O que fazer:
• a. De acordo com o texto sobre o Projeto Folha, em que ano Octavio Frias de Oliveira comprou a empresa?
• b. Transcreva o trecho do texto sobre o Projeto Folha entre "Não é um relato" e "perspectivas da imprensa.", incluindo ambos.
• c. Prolongue o texto sobre o Projeto Folha a partir do ponto em que ele termina.

Texto fornecido:
____________

Seu autor é um narrador privilegiado: foi um dos executivos condutores do processo liderado pelo
diretor de Redação Otavio Frias
Filho, recém-empossado em
1984, data a partir da qual são
contados os primeiros mil dias do
Projeto Folha -uma política editorial independente e formas racionais de trabalho que influenciaram a imprensa do país.
O livro detalha essa história desde a gestação do projeto, quando
a empresa é comprada por Octavio Frias de Oliveira em 1962 e
passa por modernização em vários níveis -financeiro, empresarial, industrial-, até 1987,
quando os movimentos mais radicais estão concluídos e o jornal
começa a corrigir sua trajetória.
Não é um relato emotivo ou
"romanceado" como "O Reino e
o Poder" (história do "New York
Times" contada por Gay Talese),
adverte o autor no novo prefácio
-na verdade um novo capítulo
de 23 páginas em que Lins da Silva
atualiza a discussão sobre o papel
e as perspectivas da imprensa.
Em longos trechos, de fato, a
narrativa mantém-se desapaixonada, "limpa", mesmo quando
trata de crises como a que levou
65% dos jornalistas da Folha,
dentre os quais editores e repórteres especiais, a protestar em 1985
contra a maneira pela qual o projeto era implantado, tida como
"burocrática e desumana".
Revolta anticomputadores
Apresentado como tese de livre
docência à Universidade de São
Paulo, o trabalho procurava fazer
uma análise "o mais científica
possível" dos métodos utilizados
para mudar a maneira de fazer
jornal na Folha. Mas é também
uma reportagem minuciosa sobre
um episódio pioneiro, arrojado e
turbulento. Alguns trechos, vistos
agora à distância, chegam a ser divertidos -como a indignação
contra os computadores, em 1983.
O leitor pode se surpreender
com o barulho da reação a princípios fundamentais em qualquer
jornal que se preze: abordagem
crítica, isenção jornalística, correção de erros, padronização do
texto, controle de qualidade. "Mil
Dias", seguindo o projeto editorial que documenta, abre espaço
para os opositores e seus argumentos a cada fase que relata.

____________

Dados brutos:
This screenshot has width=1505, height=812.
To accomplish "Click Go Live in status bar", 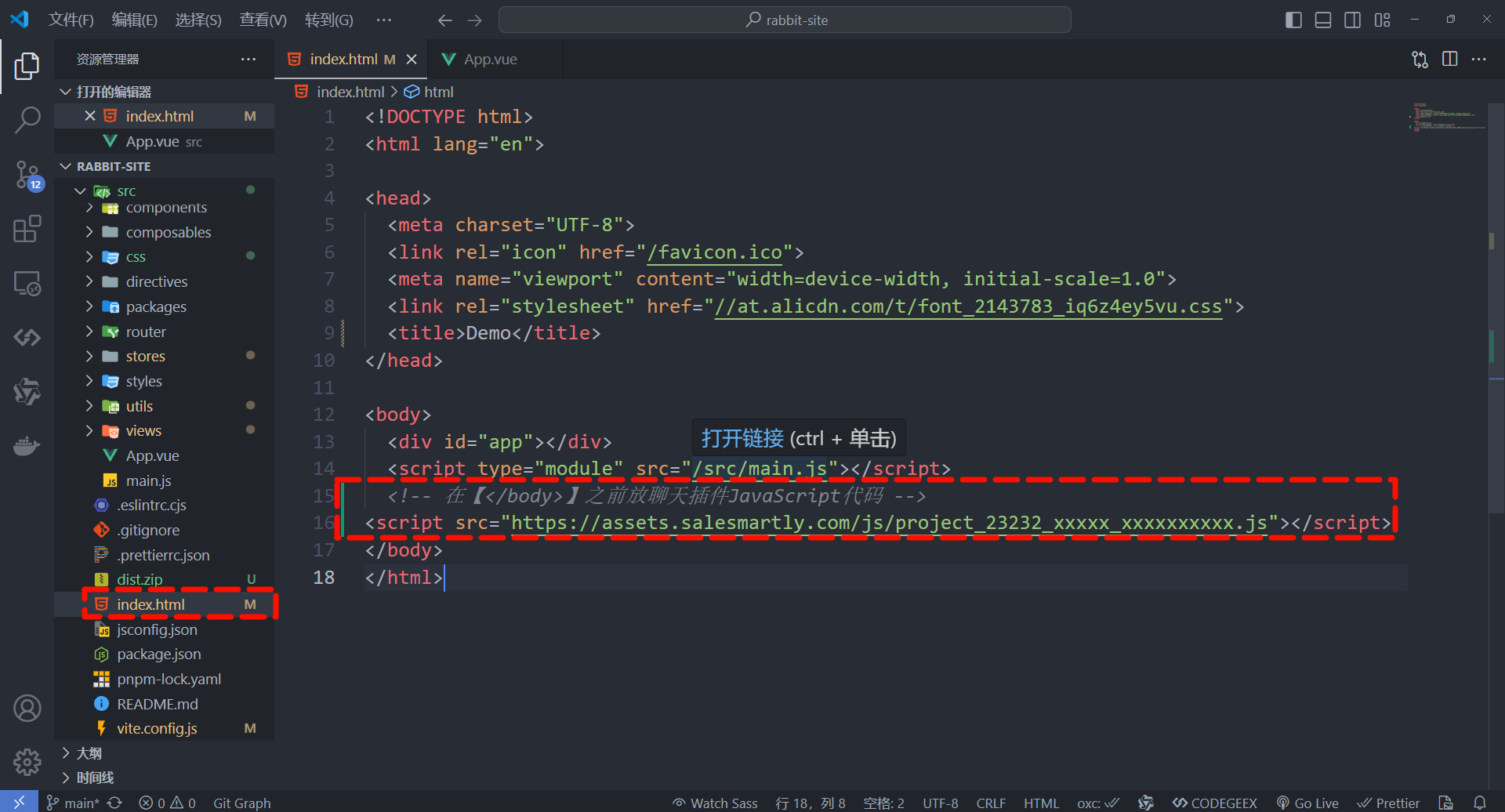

____________

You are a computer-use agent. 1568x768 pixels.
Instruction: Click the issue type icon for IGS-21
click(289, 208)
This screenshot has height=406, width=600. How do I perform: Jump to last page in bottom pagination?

____________

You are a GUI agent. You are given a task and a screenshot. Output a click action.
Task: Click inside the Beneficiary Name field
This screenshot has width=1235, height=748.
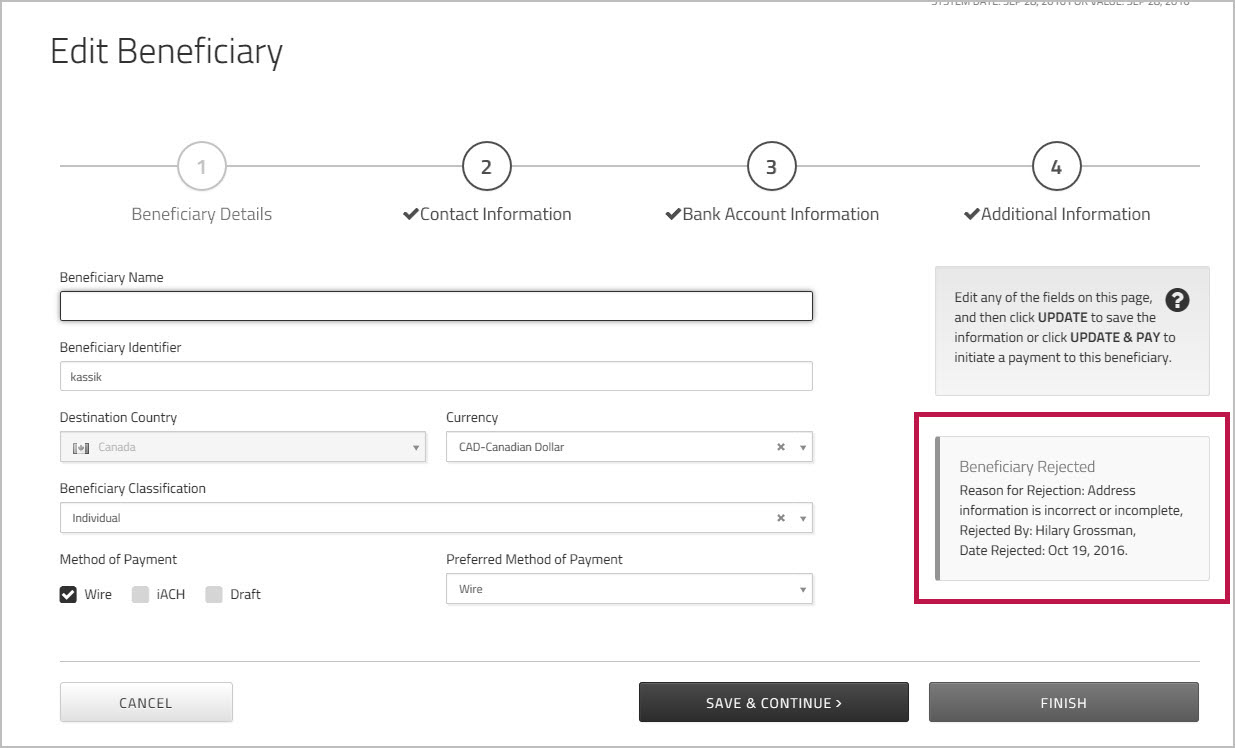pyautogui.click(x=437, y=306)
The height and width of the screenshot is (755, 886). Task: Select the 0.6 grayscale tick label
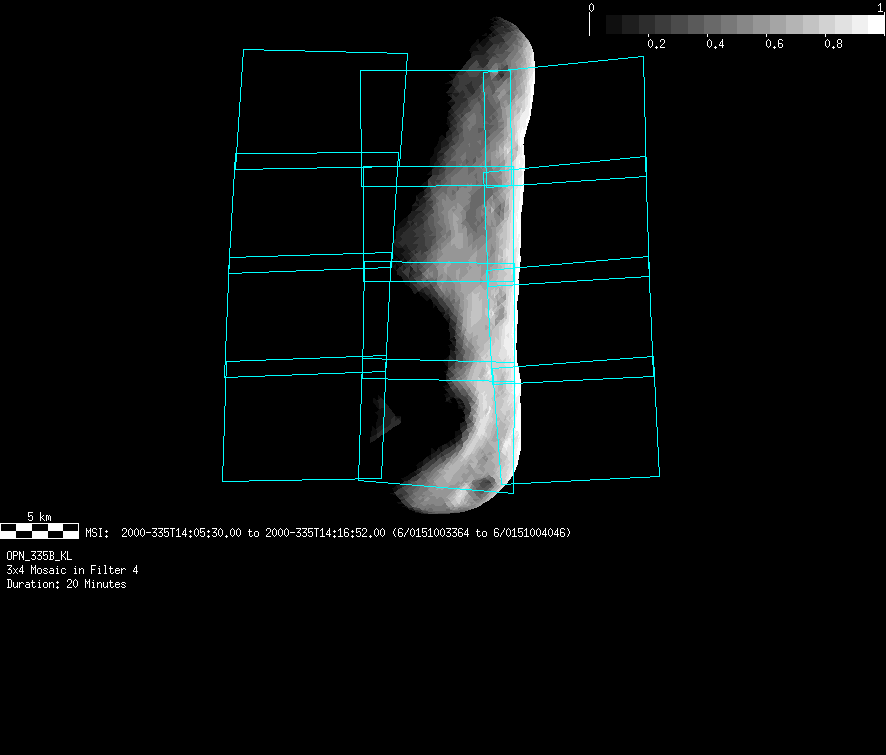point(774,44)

____________

Respostas:
• a. Em 1962.

• b.
Não é um relato emotivo ou
"romanceado" como "O Reino e
o Poder" (história do "New York
Times" contada por Gay Talese),
adverte o autor no novo prefácio
-na verdade um novo capítulo
de 23 páginas em que Lins da Silva
atualiza a discussão sobre o papel
e as perspectivas da imprensa.

• c.
O livro que está sendo relançado pela Publifolha tem ainda um
interesse que ultrapassa o do registro historiográfico. Ao discutir
os erros e acertos do Projeto Folha, Lins da Silva enuncia um dos
problemas mais atuais da imprensa. "O jornal diário corre risco efetivo de não sobreviver", escreve no novo prefácio. Para evitar esse fim, diz o autor, é preciso
"arrojo para mudar drasticamente as suas características".
Diagnóstico e prescrição geral
coincidem com fatos e análises
mais recentes. O balanço de 700
jornais americanos de abril a setembro, anunciado na última terça-feira, mostra circulação 2,6%
menor que no mesmo período de
2004. Dos dez maiores, apenas o
terceiro, o "New York Times",
não perdeu leitores: suas vendas
foram de 1,126 milhão de exemplares -aumento de 0,5%.
No Brasil, a circulação caiu de
2000 a este ano, quando a situação
se estabilizou. Mas a competição,
para além do mercado, é pelo
tempo do leitor. Uma pesquisa divulgada há três semanas pela Universidade Estadual Ball (Indiana,
EUA) constatou que o consumidor de mídia americano dedica
12,2 minutos por dia aos jornais
impressos -o número cai para
3,6 minutos para leitores de 25 a
34 anos. O estudo é considerado
pioneiro por acompanhar de perto 400 pessoas durante mais de
5.000 horas, em vez de se basear
em respostas a questionários.
Salvando o jornalismo
"O setor precisa de muitas
idéias loucas", reclama Philip Meyer, professor da Universidade da
Carolina do Norte e autor de "The
Vanishing Newspaper: Saving
Journalism in the Information
Age" (o desaparecimento dos jornais: salvando o jornalismo na era
da informação, publicado em
2004 nos EUA). O consenso acaba
quando se discute como mudar.
Alguns executivos acreditam
que é preciso contemplar os interesses cada vez mais particularistas dos leitores, como auto-aperfeiçoamento profissional, físico,
psicológico e estético, consumo,
lazer, cuidados com a casa.
Já para Lins da Silva, a imprensa
diária só sobrevive se atender
bem à demanda de um público
cada vez mais concentrado numa
elite intelectual e politicamente
bem informada. Nessa direção,
sugere o aprofundamento da cobertura e o aumento da qualidade, ou sofisticação, editorial.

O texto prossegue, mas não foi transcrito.